Investigating the Limits of Monte-Carlo Tree Search Methods in Computer Go
Monte-Carlo Tree Search methods have led to huge progress in computer Go. Still, program performance is uneven - most current Go programs are much stronger in some aspects of the game, such as local fighting and positional evaluation, than in other aspects. Well known weaknesses of many programs include (1) the handling of several simultaneous fights, including the two safe groups problem, and (2) dealing with coexistence in seki.
After a brief review of MCTS techniques, three research questions regarding the behavior of MCTS-based Go programs in specific types of Go situations are formulated. Then, an extensive empirical study of ten leading Go programs investigates their performance in two specifically designed test sets containing two safe group and seki situations.

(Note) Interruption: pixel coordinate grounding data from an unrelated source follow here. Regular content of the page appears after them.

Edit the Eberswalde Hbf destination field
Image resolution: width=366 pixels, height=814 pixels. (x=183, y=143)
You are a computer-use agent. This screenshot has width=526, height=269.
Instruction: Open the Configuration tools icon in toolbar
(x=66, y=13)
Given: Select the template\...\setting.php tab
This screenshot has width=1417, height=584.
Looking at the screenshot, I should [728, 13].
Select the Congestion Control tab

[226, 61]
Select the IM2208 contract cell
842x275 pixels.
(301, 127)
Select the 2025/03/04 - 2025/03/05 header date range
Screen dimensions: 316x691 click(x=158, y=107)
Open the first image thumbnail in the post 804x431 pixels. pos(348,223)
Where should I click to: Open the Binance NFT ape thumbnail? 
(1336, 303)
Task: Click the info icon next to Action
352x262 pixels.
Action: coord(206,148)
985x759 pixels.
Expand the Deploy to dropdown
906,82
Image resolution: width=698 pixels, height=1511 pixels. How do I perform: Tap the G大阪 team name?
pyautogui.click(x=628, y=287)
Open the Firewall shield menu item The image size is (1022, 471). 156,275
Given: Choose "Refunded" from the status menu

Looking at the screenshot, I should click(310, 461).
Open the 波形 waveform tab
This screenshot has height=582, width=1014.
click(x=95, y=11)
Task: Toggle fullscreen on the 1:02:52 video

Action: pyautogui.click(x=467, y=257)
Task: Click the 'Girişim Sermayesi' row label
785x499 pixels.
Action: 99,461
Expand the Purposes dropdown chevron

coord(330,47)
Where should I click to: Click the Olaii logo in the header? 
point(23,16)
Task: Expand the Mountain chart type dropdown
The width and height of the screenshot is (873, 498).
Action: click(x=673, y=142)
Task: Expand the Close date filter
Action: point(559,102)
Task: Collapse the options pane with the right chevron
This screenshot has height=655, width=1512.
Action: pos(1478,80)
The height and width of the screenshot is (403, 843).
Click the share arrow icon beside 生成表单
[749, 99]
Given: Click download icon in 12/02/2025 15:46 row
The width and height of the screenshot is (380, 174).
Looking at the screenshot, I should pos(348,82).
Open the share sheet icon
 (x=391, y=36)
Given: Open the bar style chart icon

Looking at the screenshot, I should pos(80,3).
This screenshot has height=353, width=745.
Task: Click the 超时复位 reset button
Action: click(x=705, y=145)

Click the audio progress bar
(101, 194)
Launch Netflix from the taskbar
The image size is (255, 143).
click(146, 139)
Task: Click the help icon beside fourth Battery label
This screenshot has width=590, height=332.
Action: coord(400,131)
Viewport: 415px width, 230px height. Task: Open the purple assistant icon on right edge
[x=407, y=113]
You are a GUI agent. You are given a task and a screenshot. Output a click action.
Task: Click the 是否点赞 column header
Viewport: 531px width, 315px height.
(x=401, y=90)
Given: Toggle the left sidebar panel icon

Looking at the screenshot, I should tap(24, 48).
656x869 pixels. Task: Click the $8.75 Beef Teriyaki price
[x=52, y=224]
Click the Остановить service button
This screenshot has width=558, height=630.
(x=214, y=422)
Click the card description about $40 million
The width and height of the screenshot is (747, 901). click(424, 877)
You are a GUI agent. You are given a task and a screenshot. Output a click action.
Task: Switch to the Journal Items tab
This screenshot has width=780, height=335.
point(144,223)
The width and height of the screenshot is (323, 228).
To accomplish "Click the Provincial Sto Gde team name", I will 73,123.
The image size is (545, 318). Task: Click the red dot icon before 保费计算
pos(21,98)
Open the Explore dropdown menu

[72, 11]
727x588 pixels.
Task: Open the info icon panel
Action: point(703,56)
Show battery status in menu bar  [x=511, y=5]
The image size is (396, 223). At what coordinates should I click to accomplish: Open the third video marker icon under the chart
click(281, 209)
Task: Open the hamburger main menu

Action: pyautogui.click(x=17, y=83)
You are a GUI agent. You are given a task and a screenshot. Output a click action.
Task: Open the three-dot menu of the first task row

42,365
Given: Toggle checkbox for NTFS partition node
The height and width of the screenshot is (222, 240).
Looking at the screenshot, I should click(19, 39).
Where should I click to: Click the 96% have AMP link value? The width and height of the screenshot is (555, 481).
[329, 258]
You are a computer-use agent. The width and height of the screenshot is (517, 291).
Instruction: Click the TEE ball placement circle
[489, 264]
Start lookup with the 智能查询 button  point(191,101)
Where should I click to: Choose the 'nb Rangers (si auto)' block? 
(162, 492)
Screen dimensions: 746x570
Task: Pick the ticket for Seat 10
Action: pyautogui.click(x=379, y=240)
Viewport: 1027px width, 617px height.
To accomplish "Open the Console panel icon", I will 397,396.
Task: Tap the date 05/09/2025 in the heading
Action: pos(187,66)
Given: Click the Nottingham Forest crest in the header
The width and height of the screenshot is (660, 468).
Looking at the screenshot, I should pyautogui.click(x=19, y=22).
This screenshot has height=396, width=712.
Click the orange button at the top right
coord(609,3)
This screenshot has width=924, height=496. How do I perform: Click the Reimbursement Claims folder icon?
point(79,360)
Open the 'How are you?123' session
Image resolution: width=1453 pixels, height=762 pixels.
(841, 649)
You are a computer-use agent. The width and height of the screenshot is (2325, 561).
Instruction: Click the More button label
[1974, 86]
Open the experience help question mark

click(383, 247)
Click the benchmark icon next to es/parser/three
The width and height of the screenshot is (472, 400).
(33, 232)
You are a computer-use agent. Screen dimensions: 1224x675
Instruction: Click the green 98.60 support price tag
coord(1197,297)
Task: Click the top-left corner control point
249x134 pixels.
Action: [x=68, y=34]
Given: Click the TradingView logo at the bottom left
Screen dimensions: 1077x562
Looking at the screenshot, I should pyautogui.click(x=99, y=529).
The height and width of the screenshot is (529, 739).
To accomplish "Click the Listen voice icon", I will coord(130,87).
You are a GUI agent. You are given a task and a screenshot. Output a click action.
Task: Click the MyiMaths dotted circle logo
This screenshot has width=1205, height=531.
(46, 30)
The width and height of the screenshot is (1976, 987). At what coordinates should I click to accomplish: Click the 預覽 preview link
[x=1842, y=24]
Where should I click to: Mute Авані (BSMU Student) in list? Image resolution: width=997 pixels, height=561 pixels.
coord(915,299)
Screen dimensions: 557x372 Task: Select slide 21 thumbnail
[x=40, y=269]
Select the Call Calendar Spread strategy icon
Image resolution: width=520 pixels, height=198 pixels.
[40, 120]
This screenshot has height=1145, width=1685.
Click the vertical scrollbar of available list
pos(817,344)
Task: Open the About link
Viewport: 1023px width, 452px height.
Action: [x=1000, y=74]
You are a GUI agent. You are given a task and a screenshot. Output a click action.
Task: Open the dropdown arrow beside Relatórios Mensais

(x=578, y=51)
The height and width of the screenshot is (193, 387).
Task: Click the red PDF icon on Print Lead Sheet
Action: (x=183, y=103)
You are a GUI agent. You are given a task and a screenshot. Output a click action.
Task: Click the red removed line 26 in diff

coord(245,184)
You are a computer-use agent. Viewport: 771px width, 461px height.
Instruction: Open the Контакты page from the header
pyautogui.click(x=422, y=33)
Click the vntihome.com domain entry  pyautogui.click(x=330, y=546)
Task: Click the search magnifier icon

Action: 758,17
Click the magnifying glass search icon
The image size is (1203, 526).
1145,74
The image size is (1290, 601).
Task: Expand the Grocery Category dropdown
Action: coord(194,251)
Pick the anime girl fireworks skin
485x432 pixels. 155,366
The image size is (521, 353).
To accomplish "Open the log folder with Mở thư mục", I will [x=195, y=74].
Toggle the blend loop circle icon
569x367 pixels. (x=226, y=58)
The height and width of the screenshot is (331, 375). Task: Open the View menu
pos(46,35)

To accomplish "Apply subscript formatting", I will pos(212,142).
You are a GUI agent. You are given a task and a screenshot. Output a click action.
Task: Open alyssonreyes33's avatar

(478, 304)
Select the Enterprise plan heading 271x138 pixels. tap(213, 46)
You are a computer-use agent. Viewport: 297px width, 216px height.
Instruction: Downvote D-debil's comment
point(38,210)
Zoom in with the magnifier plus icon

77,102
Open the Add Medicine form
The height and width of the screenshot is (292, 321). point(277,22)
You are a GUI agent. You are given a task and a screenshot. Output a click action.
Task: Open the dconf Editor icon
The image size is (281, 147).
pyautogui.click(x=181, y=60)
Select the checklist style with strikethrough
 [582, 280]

The results give a good indication of the state of the art in computer Go as of 2012/2013. They show that while a few of the very top programs can apparently solve most of these evaluation problems in their playouts already, these problems are difficult to solve by global search.
KeywordsTree Search Regression Test Global Search Test Scenario Game Tree
This project would not have been possible without the support of all the Go program’s authors. Many of them supported us by implementing extra GTP commands in their programs, and by helping to debug the test set through testing early versions with their programs.
Financial support was provided by NSERC, including a Discovery Accelerator Supplement grant for Müller which partially supported Huang’s stay.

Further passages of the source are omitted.